To recap some of the recent news concerning user privacy: Users, politicians, pundits, and the like were aghast to learn that mobile phones running iOS , Android , and Windows Mobile  have been tracking users or storing user location information. If your smartphone vendor doesn't do it, your app vendor could.
Additionally, there are the recent instances of massive data heists from Epsilon  and Sony , which likely resulted in tens of millions of individual records being stolen. That's just the tip of the iceberg. Who among us hasn't received multiple "Your records may have been stolen" letters each year for the past few years? Not long ago, I calculated that one of every four Americans in the United States had their personal identity information stolen in one year alone. Exactly how much worse does it have to get before we, as a society, expect better safeguarding of our personal and financial data?
What's more, barely a week goes by that Facebook or Google isn't in the headlines (and being questioned by Congress) for some possible privacy invasion. Give your email address to your favorite newsletter and it'll probably result in a flood of spam from sources you'd rather didn't have your contact info.
Even away from your computer or mobile device, your privacy is in jeopardy. For example. cameras are everywhere. My hometown has many red light cameras, which I'm OK with because they make those intersections safer (usually). Further, they help me uphold my own safe driving tactics.
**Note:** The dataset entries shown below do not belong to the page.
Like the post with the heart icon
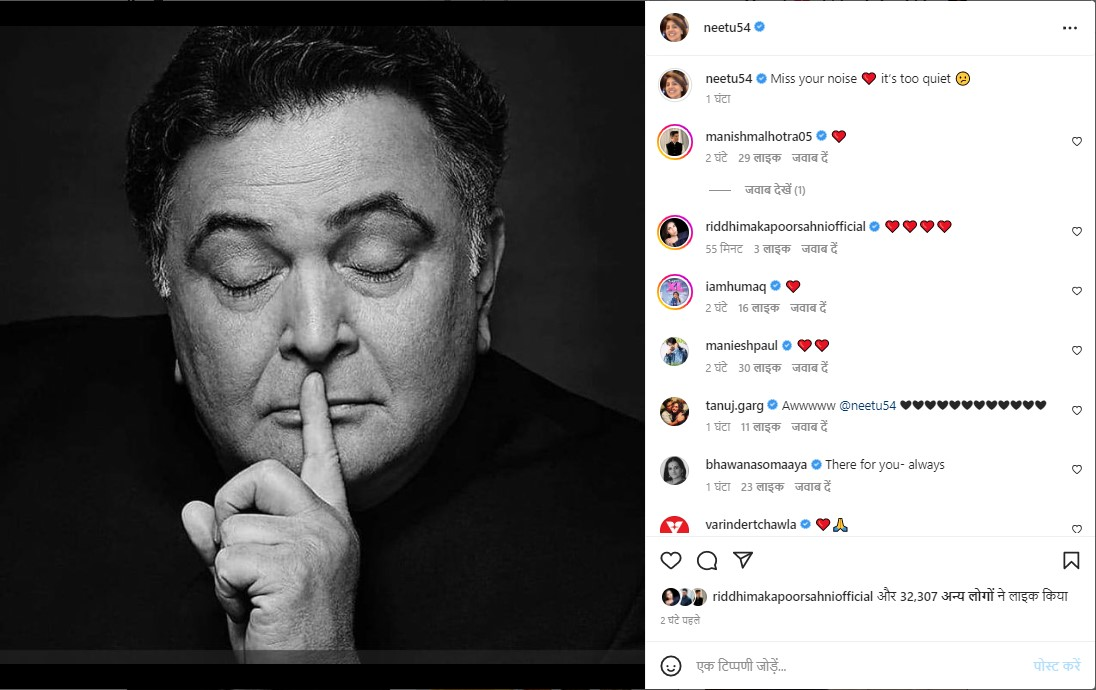Screen dimensions: 1096x690 [671, 560]
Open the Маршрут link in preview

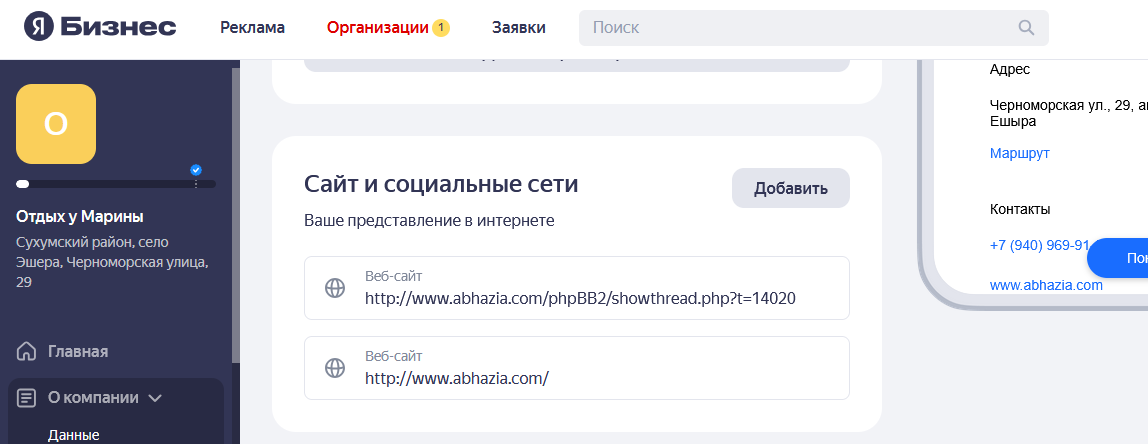click(1019, 153)
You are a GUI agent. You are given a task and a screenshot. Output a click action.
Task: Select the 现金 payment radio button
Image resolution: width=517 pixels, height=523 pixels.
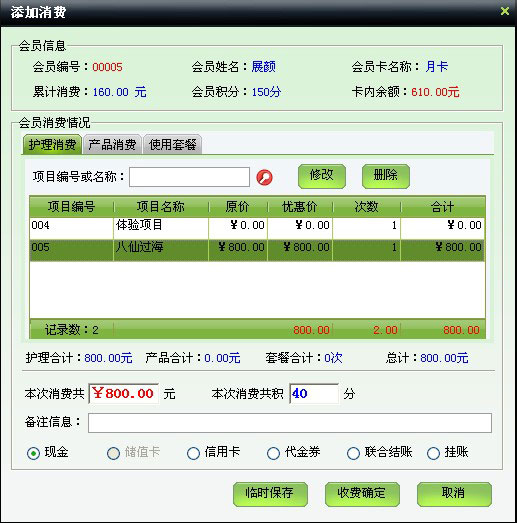click(x=33, y=453)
But it turns out that many of those cameras store the images of every car that enters the intersection, not just law breakers'. Law enforcement can request records based on license plate numbers and often end up with a pretty good idea of the path traveled by a suspect. If you have a wireless toll pass device, you already know your car's every move around a toll highway is being tracked and stored.
But consider this: A GPS manufacturer was found to be selling its customers' location and speed data to law enforcement  so that police could set up better speed traps.
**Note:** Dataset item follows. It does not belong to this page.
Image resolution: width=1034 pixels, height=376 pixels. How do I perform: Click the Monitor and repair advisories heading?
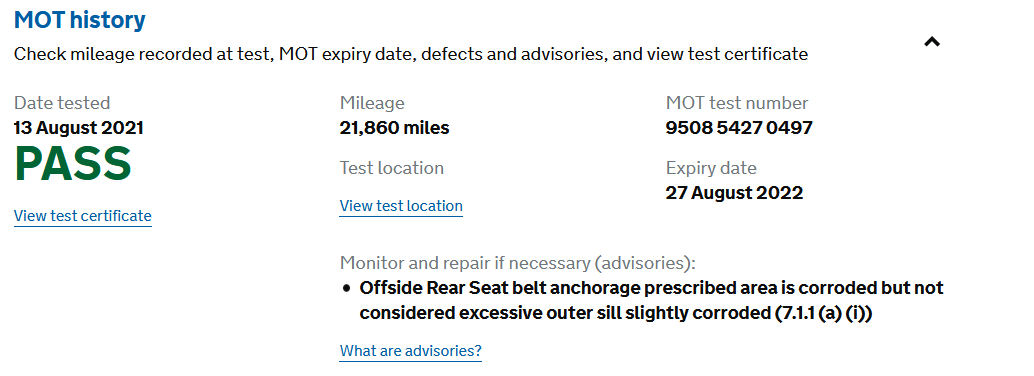(518, 263)
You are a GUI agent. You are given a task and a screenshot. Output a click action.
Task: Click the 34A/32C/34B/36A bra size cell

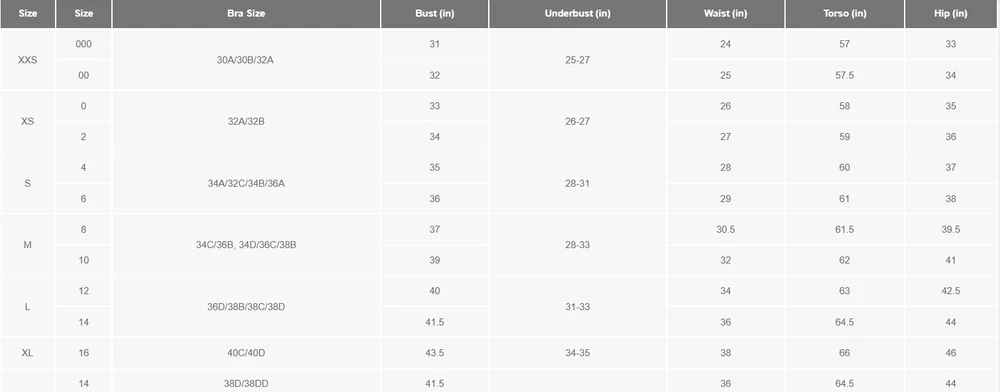tap(246, 183)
More alarming still, in the United States, thousands of government and private data sources -- including those I've mentioned -- can end up in a fusion center, set up by the feds in the name of fighting terrorism. Although this data collection is purportedly all legal and details are kept secret, it doesn't appear to be very American, falling under the area of unwarranted search and seizure (see epic.org  for more information).
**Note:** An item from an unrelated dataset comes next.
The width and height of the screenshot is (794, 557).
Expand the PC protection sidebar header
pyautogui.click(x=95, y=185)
In short, people are feeling increasingly touchy about how their data and their very privacy is used and abused -- and companies are being taken to task to defend and improve practices that put users' data and privacy at risk. Microsoft (my full-time employer) is even careful to ask if it's all right to identify your Windows Media Player instance to media content providers you contact online before doing so, even if it is only to help people access the content they legally bought. Assume too much, and you could end up in a front page headline, testifying in front of Congress, or being sued.
If your company collects or stores other people's personal data, make sure your company has all its privacy components figured out. The best way to protect someone's privacy is not to collect his or her private information in the first place. The second best approach is to collect it when needed, while it's needed, and then erase it. The third best way is to store it, protect it well, then aggressively get rid of it as soon as possible.
If you're in charge of your company's computer security, you need to ensure that privacy is a big part of that program. If not, tell the leaders a new wind is blowing. It takes only one minor miscommunication, one minor hack, to end up in the headlines, investigated by Congress, and in court.